Class RecursiveParserWrapper

  • All Implemented Interfaces:
    Serializable, Parser

    public class RecursiveParserWrapper
    extends ParserDecorator
    This is a helper class that wraps a parser in a recursive handler. It takes care of setting the embedded parser in the ParseContext and handling the embedded path calculations.

    After parsing a document, call getMetadata() to retrieve a list of Metadata objects, one for each embedded resource. The first item in the list will contain the Metadata for the outer container file.

    Content can also be extracted and stored in the TIKA_CONTENT field of a Metadata object. Select the type of content to be stored at initialization.

    If a WriteLimitReachedException is encountered, the wrapper will stop processing the current resource, and it will not process any of the child resources for the given resource. However, it will try to parse as much as it can. If a WLRE is reached in the parent document, no child resources will be parsed.

    The implementation is based on Jukka's RecursiveMetadataParser and Nick's additions. See: RecursiveMetadataParser.

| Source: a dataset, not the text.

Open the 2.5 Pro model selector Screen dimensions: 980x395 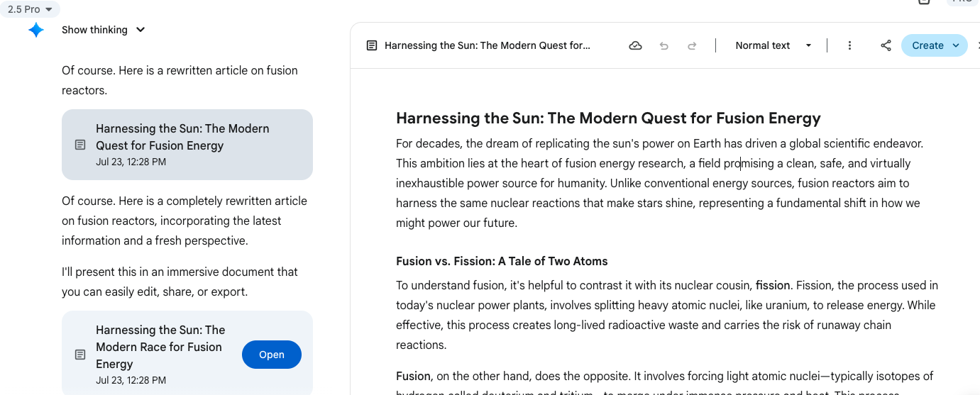click(x=30, y=9)
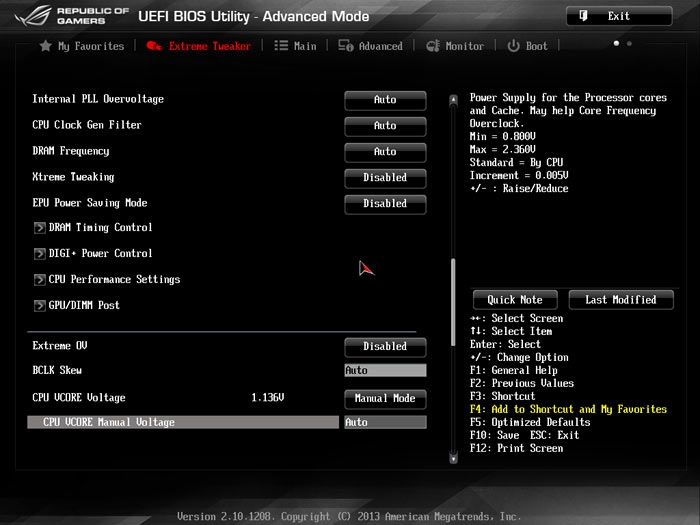Open CPU VCORE Voltage Manual Mode dropdown
The image size is (700, 525).
385,399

    Note that this wrapper holds all data in memory and is not appropriate for files with content too large to be held in memory.

    Note, too, that this wrapper is not thread safe because it stores state. The client must initialize a new wrapper for each thread, and the client is responsible for calling reset() after each parse.

    The unit tests for this class are in the tika-parsers module.

    See Also:
    Serialized Form